Zoe menjelaskan, banyak orang salah mengira perubahan bentuk perut sebagai lemak perut biasa.
"Tidak semua perut buncit adalah lemak. Kadang itu kembung, postur tubuh, konstipasi, tekanan inti tubuh, hingga diastasis," tulis Zoe dikutip dari Hindustan Times, Rabu (20/5/2026).
Ia juga mengingatkan, solusi instan seperti diet ekstrem, latihan sit up berlebihan, minuman detoks, atau olahraga acak belum tentu menjadi jawaban yang tepat. Ia bilang, penting memahami kebutuhan tubuh terlebih dahulu, mulai dari pola makan, kekuatan otot, jumlah aktivitas harian, kesehatan pencernaan, hingga rehabilitasi otot inti tubuh.
Cara Membedakan Buncit karena Lemak vs Masalah Pencernaan
Zoe membagikan beberapa tanda sederhana untuk membedakan apakah perut membesar akibat lemak atau kembung.

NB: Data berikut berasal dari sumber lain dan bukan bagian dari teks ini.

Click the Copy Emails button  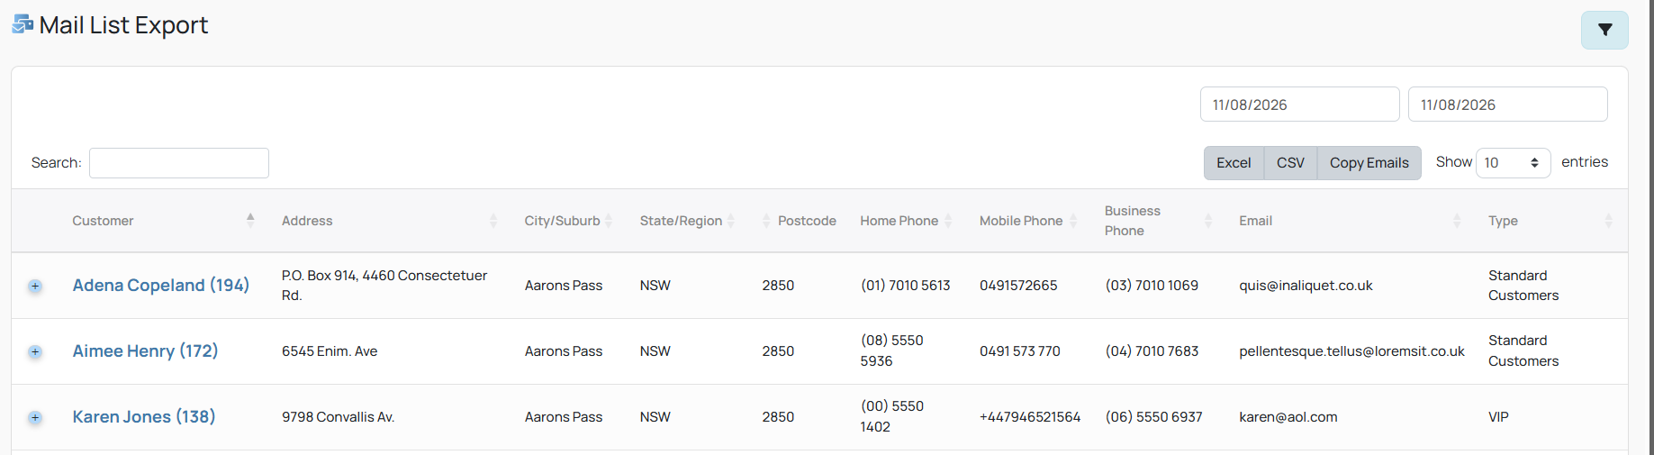[1369, 163]
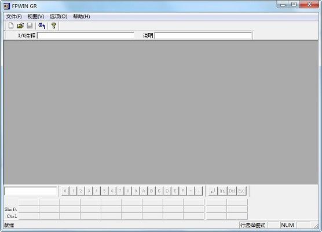Click into the I/O注释 input field
The height and width of the screenshot is (232, 322).
tap(86, 35)
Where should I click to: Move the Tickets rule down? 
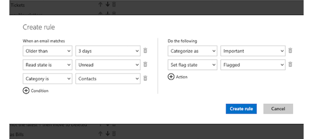(x=108, y=4)
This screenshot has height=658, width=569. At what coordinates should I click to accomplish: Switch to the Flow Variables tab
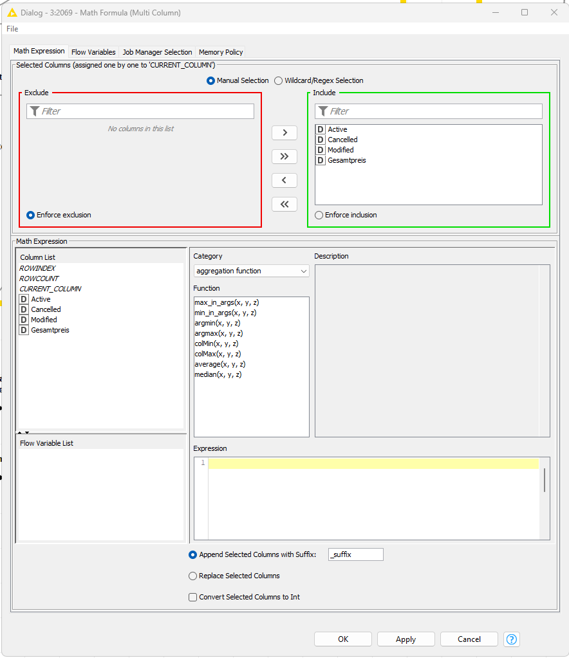point(93,52)
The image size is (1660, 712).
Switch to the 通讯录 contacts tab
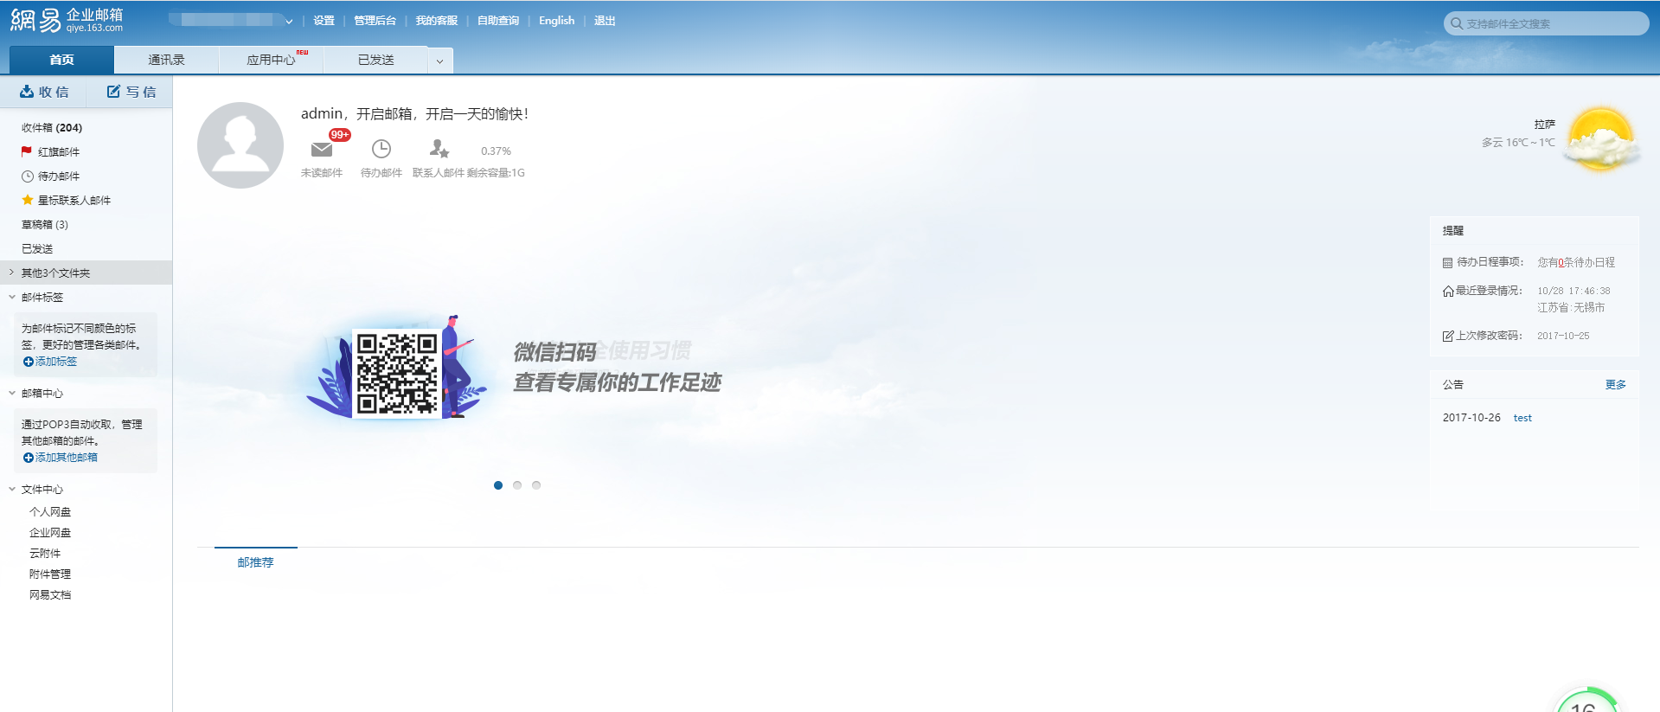[x=166, y=60]
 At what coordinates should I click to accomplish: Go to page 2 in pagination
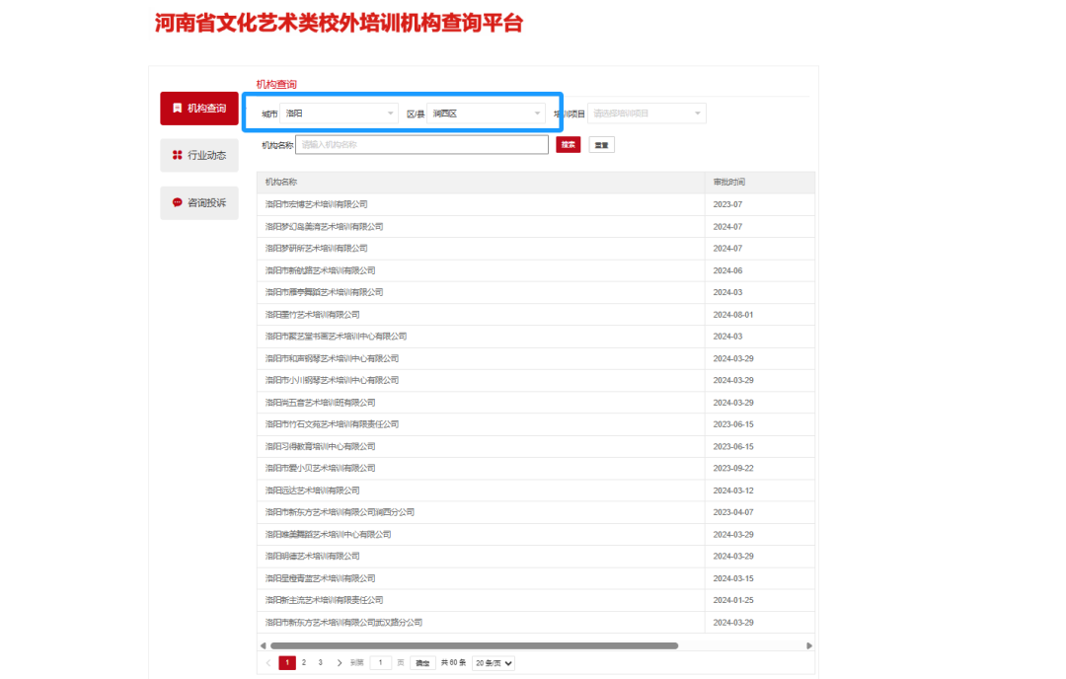(303, 662)
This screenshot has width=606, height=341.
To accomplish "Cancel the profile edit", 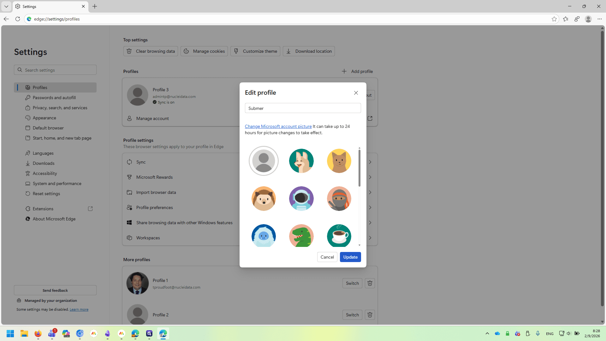I will [327, 257].
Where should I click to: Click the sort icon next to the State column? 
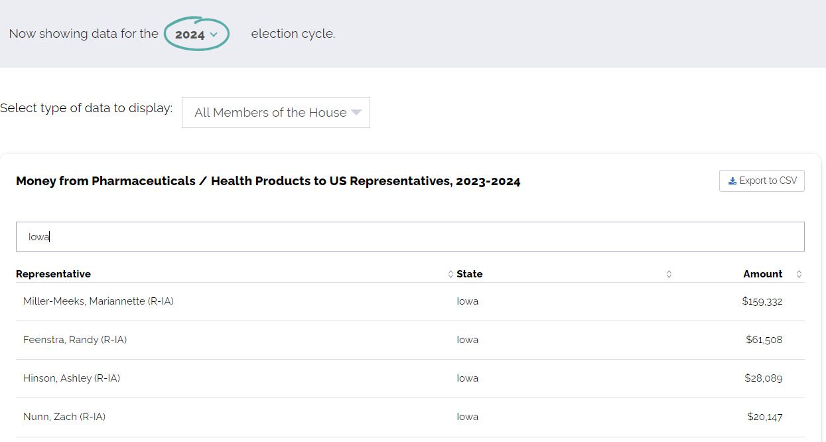[669, 273]
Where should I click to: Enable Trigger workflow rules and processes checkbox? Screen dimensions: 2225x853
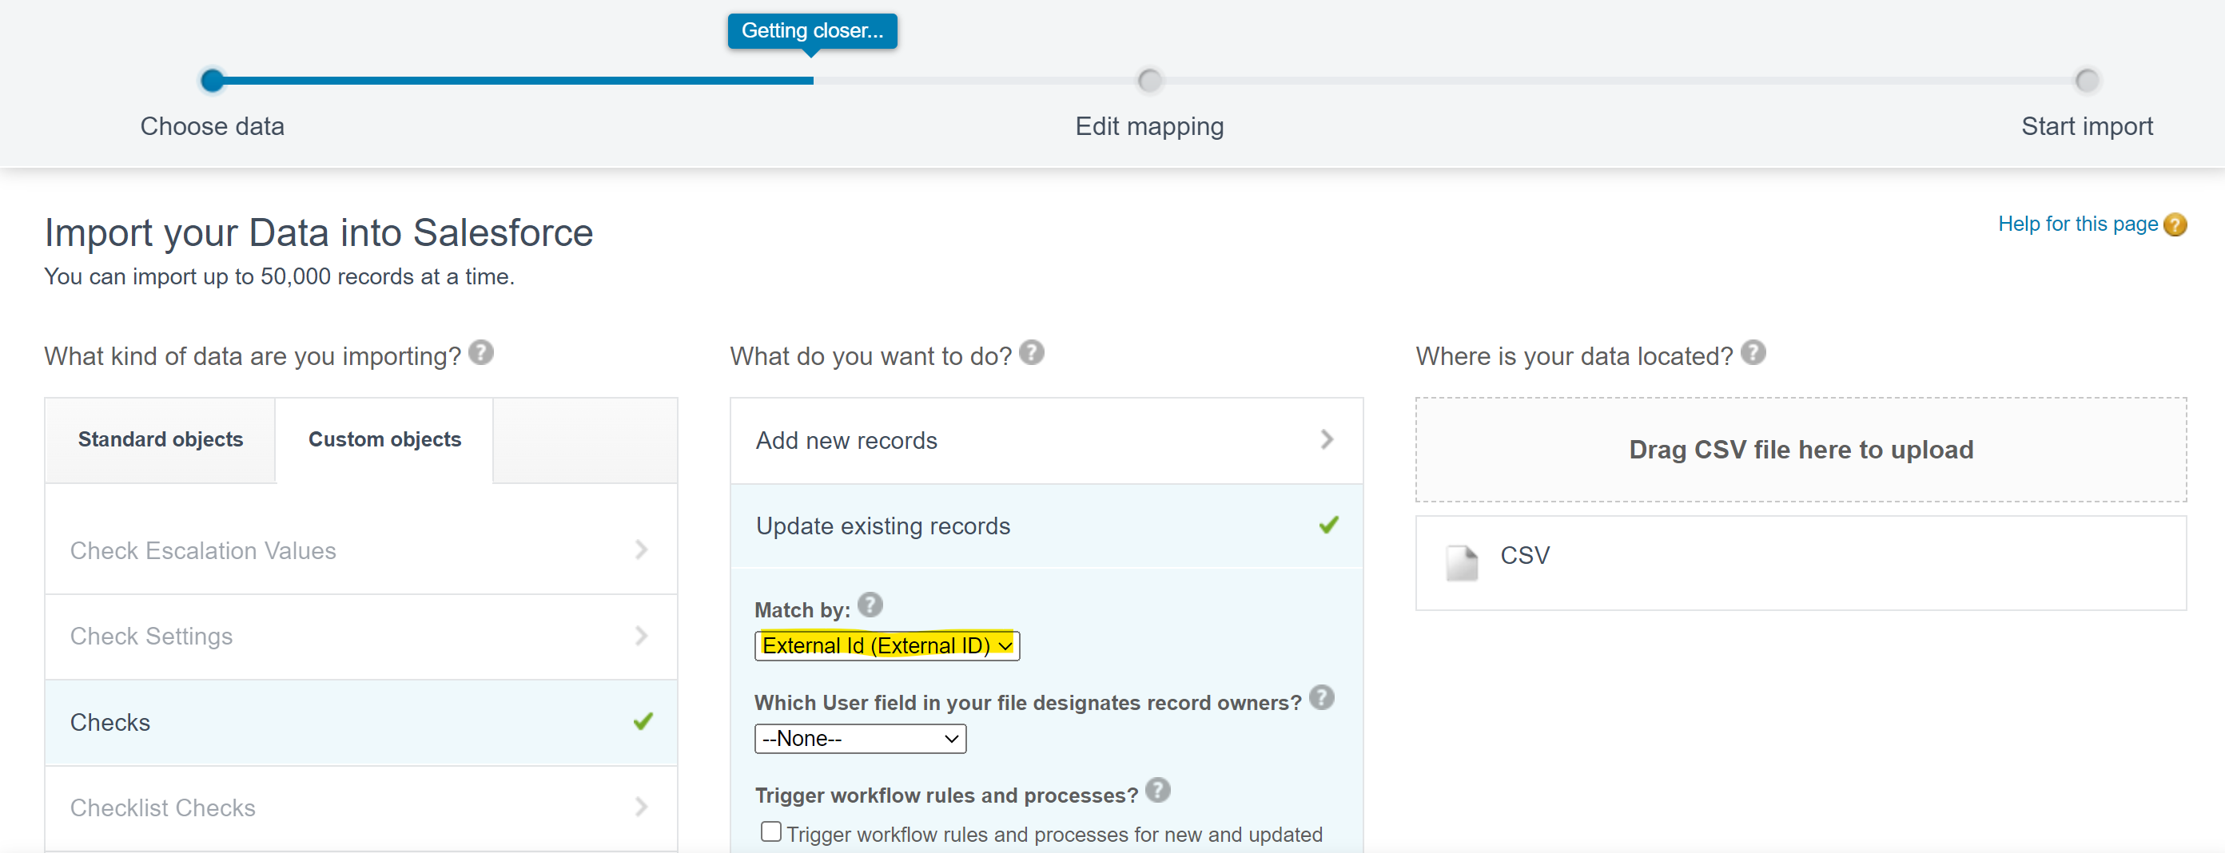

Jika perut terasa lebih rata pada pagi hari namun membesar pada malam hari, kondisi itu kemungkinan besar disebabkan kembung atau tekanan pada area perut.
Sementara perut yang terasa keras dan kencang setelah makan bisa menjadi tanda adanya masalah pencernaan. Ia juga menyebut perut yang menonjol saat olahraga dapat mengindikasikan tekanan berlebih pada otot inti tubuh atau core pressure.
Pada perempuan setelah melahirkan, bagian bawah perut yang masih tampak menonjol belum tentu disebabkan lemak. Zoe mengatakan, kondisi itu bisa dipengaruhi kulit, jaringan fascia, postur tubuh, atau kombinasi beberapa faktor sekaligus.
Jangan Abaikan Tanda Ini
Selain itu, Zoe mengingatkan beberapa kondisi yang perlu diperhatikan lebih serius.
"Kembung yang terasa nyeri sebaiknya diperiksa ke dokter," ujarnya.
Konstipasi atau sembelit juga disebut dapat membuat perut tampak lebih besar. Di sisi lain, kebiasaan makan terlalu cepat bisa memperparah kembung.
Ia juga menyoroti pola makan rendah protein dan tinggi karbohidrat yang dapat meningkatkan rasa lapar serta keinginan makan berlebih. Masyarakat disarankan memeriksakan diri ke dokter apabila mengalami keluhan kesehatan tertentu.